LaunchFailed on windows, nsignt compute 2023.3

Hi, I am new to Nsight compute. And when I am using Nsight compute 2023.3 on windows, I got LaunchFailed.
Can anyone help me?
Thanks!

Hi,
Thanks for using NVIDIA Nsight Compute ! And sorry for the issue you encountered.
Can you provide more information ?

  1. Does the sample work correctly without Nsight Compute ?
  2. Which command line do you execute for profile ?

Hi,

  1. Yes. the sample works correctly without Nsight Compute.
  2. I use the Nsight Compute gui for profile. “New project” → specify the working directory and Application Executable → choose “Interactive Profile” → “Launch” → click “Run to Next Kernel” → click “Profile Kernel”, then I get the error.
    The GUI is like below.

Does this issue happen to all CUDA samples or just this specific sample ? If it happens to all, please tell us

  1. Windows version
  2. Driver version

If other sample do not have such issue, then this should be sample specific.

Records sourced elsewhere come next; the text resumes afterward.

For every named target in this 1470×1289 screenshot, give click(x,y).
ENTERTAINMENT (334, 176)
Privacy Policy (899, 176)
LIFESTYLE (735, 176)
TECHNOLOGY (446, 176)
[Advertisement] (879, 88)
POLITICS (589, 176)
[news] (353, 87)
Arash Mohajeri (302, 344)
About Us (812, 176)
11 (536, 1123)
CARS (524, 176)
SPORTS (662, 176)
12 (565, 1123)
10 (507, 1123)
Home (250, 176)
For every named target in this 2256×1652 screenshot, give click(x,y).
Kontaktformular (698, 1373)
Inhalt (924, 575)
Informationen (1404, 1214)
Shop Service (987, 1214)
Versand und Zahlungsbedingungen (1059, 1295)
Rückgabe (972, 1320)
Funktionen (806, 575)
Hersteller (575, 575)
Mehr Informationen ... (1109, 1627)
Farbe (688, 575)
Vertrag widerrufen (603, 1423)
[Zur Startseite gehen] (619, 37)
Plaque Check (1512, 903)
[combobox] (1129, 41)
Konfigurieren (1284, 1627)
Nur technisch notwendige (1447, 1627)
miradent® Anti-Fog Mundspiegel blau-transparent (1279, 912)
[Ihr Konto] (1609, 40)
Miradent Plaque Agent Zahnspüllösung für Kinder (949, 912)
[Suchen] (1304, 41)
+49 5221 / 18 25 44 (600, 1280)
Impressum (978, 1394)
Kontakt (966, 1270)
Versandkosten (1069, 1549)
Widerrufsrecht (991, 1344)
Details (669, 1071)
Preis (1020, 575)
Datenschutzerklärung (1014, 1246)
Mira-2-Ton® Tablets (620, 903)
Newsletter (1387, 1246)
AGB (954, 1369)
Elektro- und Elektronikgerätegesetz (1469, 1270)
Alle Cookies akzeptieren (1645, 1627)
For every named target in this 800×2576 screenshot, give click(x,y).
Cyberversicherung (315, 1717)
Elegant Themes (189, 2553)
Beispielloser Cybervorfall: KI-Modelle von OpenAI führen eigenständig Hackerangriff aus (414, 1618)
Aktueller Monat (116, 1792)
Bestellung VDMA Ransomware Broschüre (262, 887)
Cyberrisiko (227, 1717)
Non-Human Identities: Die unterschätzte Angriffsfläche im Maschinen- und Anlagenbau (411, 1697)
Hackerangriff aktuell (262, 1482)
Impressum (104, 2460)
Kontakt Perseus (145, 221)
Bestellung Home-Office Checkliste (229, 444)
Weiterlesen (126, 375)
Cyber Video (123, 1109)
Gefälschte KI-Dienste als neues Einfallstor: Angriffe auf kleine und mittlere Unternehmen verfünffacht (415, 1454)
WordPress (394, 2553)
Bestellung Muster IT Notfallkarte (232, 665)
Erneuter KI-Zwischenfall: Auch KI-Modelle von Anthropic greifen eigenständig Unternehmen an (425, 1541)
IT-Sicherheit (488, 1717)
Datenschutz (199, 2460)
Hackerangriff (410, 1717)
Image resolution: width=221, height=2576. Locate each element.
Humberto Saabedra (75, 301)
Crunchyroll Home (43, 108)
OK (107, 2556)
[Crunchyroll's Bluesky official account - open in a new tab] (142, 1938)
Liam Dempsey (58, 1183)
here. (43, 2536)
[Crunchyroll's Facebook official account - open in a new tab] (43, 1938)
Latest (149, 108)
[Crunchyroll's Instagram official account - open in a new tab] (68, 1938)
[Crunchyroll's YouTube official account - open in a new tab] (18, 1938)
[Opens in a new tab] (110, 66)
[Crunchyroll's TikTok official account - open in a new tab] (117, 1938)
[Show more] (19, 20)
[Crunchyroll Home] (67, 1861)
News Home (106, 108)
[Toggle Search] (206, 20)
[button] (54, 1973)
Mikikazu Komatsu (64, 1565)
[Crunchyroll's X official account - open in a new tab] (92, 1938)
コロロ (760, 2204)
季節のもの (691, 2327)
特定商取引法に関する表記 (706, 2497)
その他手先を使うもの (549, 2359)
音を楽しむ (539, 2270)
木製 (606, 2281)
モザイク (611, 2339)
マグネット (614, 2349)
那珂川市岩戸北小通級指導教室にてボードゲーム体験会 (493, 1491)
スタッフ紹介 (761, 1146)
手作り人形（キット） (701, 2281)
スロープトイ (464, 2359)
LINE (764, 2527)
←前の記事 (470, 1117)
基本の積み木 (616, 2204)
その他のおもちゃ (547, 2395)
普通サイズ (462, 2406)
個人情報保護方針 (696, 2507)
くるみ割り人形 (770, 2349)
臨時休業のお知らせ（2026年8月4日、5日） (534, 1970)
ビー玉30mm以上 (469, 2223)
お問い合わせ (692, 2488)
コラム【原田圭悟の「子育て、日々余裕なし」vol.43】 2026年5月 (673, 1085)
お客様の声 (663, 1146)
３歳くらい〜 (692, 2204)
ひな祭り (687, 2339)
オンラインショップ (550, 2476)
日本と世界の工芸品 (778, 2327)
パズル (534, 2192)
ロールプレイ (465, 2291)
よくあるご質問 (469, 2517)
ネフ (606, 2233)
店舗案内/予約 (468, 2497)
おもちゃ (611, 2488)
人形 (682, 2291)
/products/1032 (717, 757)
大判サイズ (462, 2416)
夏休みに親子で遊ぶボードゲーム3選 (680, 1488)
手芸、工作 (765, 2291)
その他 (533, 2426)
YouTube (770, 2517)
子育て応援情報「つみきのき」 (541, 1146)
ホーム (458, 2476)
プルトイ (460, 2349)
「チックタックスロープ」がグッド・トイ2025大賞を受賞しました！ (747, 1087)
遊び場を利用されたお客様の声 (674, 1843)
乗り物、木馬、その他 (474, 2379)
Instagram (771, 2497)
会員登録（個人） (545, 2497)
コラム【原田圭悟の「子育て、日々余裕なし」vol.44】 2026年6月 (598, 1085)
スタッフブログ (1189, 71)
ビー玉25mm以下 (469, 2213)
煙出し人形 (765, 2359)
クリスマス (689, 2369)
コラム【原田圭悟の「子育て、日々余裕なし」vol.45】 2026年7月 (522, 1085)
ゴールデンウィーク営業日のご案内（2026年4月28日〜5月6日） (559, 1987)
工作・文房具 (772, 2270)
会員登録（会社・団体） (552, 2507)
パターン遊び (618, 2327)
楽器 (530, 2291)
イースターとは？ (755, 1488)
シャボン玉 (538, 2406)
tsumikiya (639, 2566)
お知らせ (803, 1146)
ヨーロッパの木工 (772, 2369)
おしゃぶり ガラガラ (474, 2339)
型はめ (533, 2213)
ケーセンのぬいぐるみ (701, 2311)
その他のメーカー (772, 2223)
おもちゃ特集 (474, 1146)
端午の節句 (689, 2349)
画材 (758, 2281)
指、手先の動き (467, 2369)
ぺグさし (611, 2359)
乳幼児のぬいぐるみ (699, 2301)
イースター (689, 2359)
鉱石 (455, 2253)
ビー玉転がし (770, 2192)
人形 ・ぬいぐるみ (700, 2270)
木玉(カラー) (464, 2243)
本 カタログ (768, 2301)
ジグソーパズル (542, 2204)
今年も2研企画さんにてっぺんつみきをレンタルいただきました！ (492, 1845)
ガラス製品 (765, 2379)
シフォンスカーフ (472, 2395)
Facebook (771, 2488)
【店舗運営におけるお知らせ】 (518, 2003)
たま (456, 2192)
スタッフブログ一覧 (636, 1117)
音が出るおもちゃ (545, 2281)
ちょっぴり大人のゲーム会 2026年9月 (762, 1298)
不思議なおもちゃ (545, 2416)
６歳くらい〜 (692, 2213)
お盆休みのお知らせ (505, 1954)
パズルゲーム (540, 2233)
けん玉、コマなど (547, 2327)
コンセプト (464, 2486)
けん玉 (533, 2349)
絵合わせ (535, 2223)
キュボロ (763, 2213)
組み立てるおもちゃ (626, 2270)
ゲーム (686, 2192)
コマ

Can you provide the source-code or binary to us for further investigate ?

My windows version is windows10, and the driver version is 545.84.
I tried another simple sample, it worked correctly.
I think it’s sample specific. But the source-code is embedded in a very complicated program, and the it requires a very complicated environment to run the binary.
I guess maybe it’s because some memory access is out of bounds. Will the out of bounds memory access cause the launchFailed error?
Thanks~

I guess another issue is the shared memory. If I don’t use the shared memory, the profiling will be OK. But if I use the shared memory, the profiling will cause the launchFailed error.
Will the shared memory cause the launchFailed error?

Hi, @390032167
This looks like a issue our dev recently fixed, can you get a latest Nsight Compute 2023.3.1 to have a try ?
Please collect the “basic” set or a selection of sections that don’t include the “SourceCounters”.

It works when I collect the “basic” set. Thanks~
What is the issue? Will the “SourceCounters” issue be fixed in coming Nsight Compute versions?

Hi, @390032167

Can you try with 2023.3.1 to see if your original issue has gone ?

No. The original issue still exists. When I choose the full metric, the computer will restart.

Sorry for the issue you met.

Did you see “LaunchFailed” again on this 2023.3.1?
If not, I suppose this maybe a different issue.
Did you mean NCU will cause computer restart, and only specific to your sample ?

Yes, I see “LaunchFailed” again on 2023.3.1 when I choose the full metric.
Sometimes, the NCU will cause computer restart. I think it may be specific to my sample.

Thanks for trying again. Yes, it looks like specific to your sample.
If possible, please provide a repro and we can help to check.

For now, I think you can continue to use the tool by disable “SourceCounters” collection.

Hi, the nsight compute reported this: NVIDIA Nsight Compute,An error was reported by the driver. Profiling failed because a driver resource was unavailable. Ensure that no other tool (like DCGM) is concurrently collecting profiling data. See Kernel Profiling Guide :: Nsight Compute Documentation for more details.

Is the problem of the driver?

Hi, @390032167

  • Profiling failed because a driver resource was unavailable. The error indicates that a required CUDA driver resource was unavailable during profiling. Most commonly, this means that NVIDIA Nsight Compute could not reserve the driver’s performance monitor, which is necessary for collecting most metrics.This can happen if another application has a concurrent reservation on this resource. Such applications can be e.g. DCGM, a client of CUPTI’s Profiling API, Nsight Graphics, or another instance of NVIDIA Nsight Compute without access to the same file system (see serialization for how this is prevented within the same file system).If you expect the problem to be caused by DCGM, consider using dcgmi profile --pause to stop its monitoring while profiling with NVIDIA Nsight Compute.

Yes, I know this. But I think my case is not one of the cases listed. Is there any other methods? Or can I see some more imformation about the error?

I mean, is there some text log, instead of the little information given by the nsight?

Sorry, I am afraid we can’t know what exactly happened unless we had a repro

This topic was automatically closed after 9 days. New replies are no longer allowed.